# My new Guys



## Genin (Feb 4, 2003)

Here's pics of my boys. it's hard to get all three in a pic because i wanted to get some close ups. enjoy.
Gama
Gama&Shogei
Shogei

Joe


----------



## Croz (Jan 29, 2003)

nice. very nice color as well


----------



## Judazzz (Jan 13, 2003)

Nice one, Joe







They surely have a great coloration









Btw: where's Wally, eeeh, I mean To?


----------



## thePACK (Jan 3, 2003)

INTENSE RED ON THOSE ...NICE


----------



## Croz (Jan 29, 2003)

what are the sizes on them and what are you feeding them ?


----------



## Genin (Feb 4, 2003)

ThePack,
Thanks.

Judazzz,
Thanks. To is the wuss of the bunch. Gama and Shogei love to show off but To hides. That's why he's not in the pics. He'll toughen up with time.

Crozy,
Thanks. they are 3 inches and I have been feeding them a steady supply of feeders, beefheart, and shrimp. I have been giving them large doses of shrimp to bring their red out. they also have a lot of sunlight coming through my window right onto the tank and boy have they colored up. these guys are probably the most red reds i have ever had. check out gama's color spot up above his gill plate. it's this cool red dot of color, it makes him unique.

Joe


----------



## SnowCichlid. (Jan 10, 2003)

they are looking really nice, keep up the good parenting :smile:
...so its just the 2 of them, and they are doing great too i assume?


----------



## Judazzz (Jan 13, 2003)

SnowCichlid said:


> they are looking really nice, keep up the good parenting :smile:
> ...so its just the 2 of them, and they are doing great too i assume?


 Nope, it's three.......


----------



## Genin (Feb 4, 2003)

Yeah like Jonas said i have three of them, but the smallest one is really camera shy. the other two are complete showoffs.

Joe


----------



## SnowCichlid. (Jan 10, 2003)

Judazzz said:


> SnowCichlid said:
> 
> 
> > they are looking really nice, keep up the good parenting :smile:
> ...


 OK thats kool, so I tak it they all have their own unique behaviors as well. See if you can get that camera shy piranha next time then maybe


----------



## GARGOYLE (Feb 12, 2003)

Gama is freakin awesome!


----------



## Genin (Feb 4, 2003)

GARGOYLE,
Thanks. Gama is the alpha of the tank. I must admit I kind of favor him a bit.

Joe


----------



## accr (Nov 27, 2002)

Hey buddy.....where you get your Ps from ??? Windsor Ontario ??
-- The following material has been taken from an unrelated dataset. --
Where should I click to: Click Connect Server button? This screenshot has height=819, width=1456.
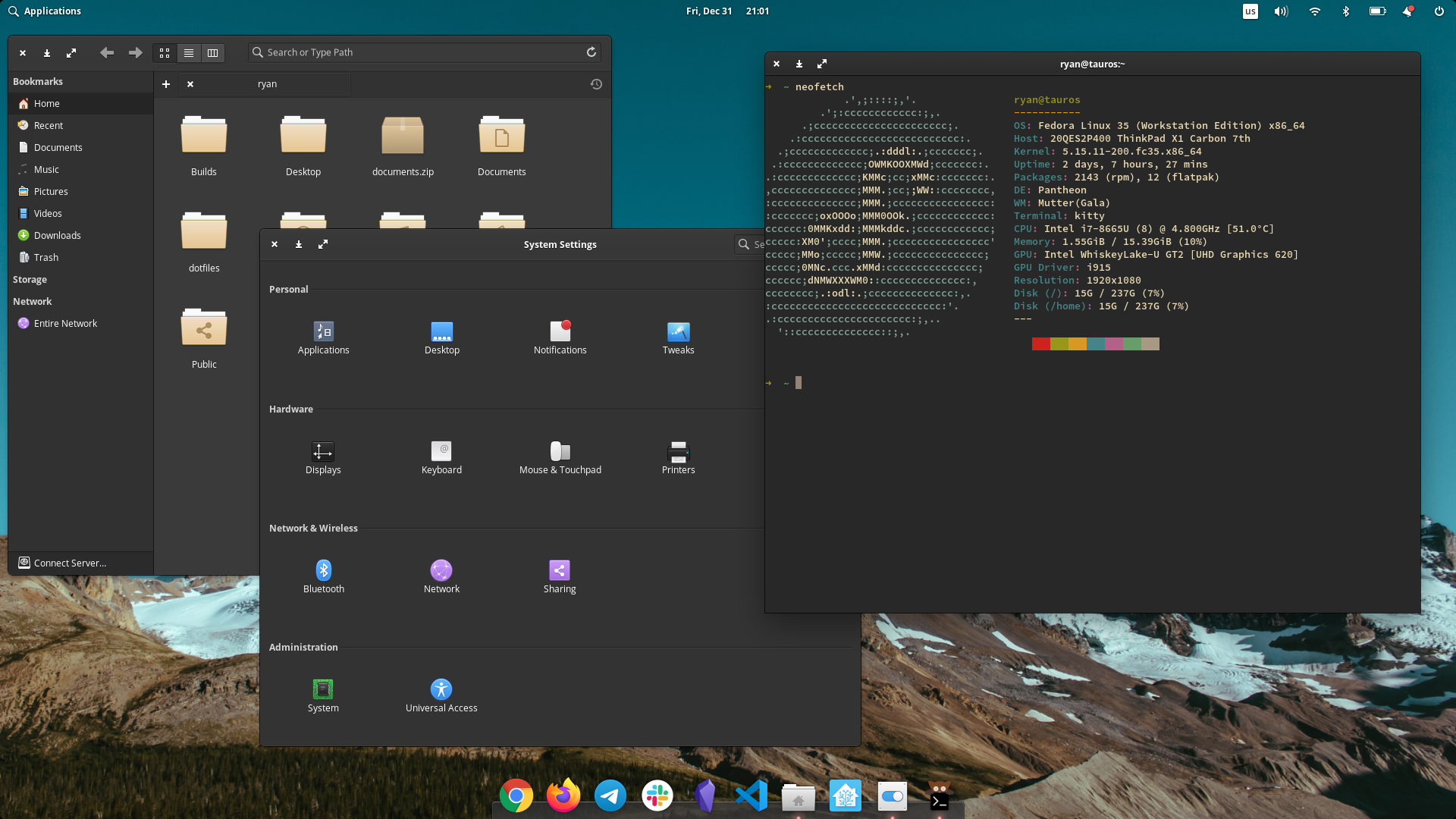pyautogui.click(x=70, y=563)
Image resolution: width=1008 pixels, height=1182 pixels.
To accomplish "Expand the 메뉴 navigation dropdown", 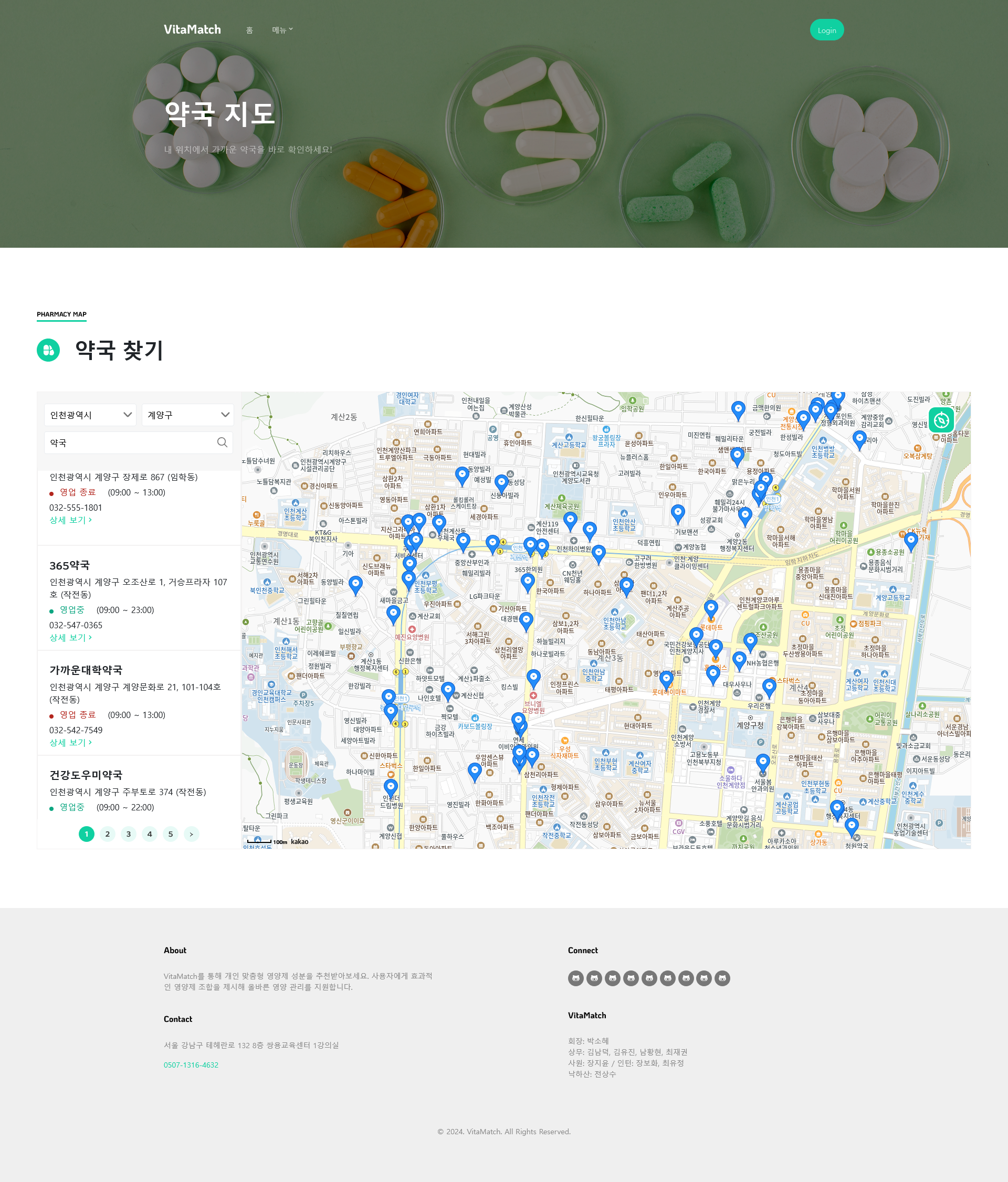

Coz I sold a bunch of Ps awhile ago to my LFS.....looks exactly like yours...

maybe.. ?? :biggrin:


----------



## Genin (Feb 4, 2003)

Hey accr,
I got these piranhas from Critters Cribs & Aquariums in Bloomsburg, Pennsylvania. The guy I got them off of at the store has had them since they were dime sized and had them in a fifty five gallon tank. Later on.

Joe


----------



## Poseidon X (Jan 31, 2003)

Do you want to come to philly and pick up another red?


----------



## Genin (Feb 4, 2003)

i only want to keep a shoal of three, otherwise i would. i bet you could sell your red.

Joe


----------



## Poseidon X (Jan 31, 2003)

Id rather him have a good home then sell him


----------



## pcrose (Mar 9, 2003)

The red is very defined on your p's, good pics


----------



## Genin (Feb 4, 2003)

thank you. I hope that Gama keeps his wierd color spot he has because that would be really cool and unique.

Joe


----------



## Young Gotti (Jan 29, 2003)

Genin my 6" Red has a spot like ur Red it's beside the gill like a caribe but it's red w/ a black dot in the middle.


----------



## Genin (Feb 4, 2003)

post a pic of that. i love to see diffrent colorations and markings on Ps. yours sounds really cool.

Joe


----------



## Young Gotti (Jan 29, 2003)

can't post pics sorry


----------



## Young Gotti (Jan 29, 2003)

edit button not working but that's the reason why i bought him I thought i was the only one that had a P w/ that marking.


----------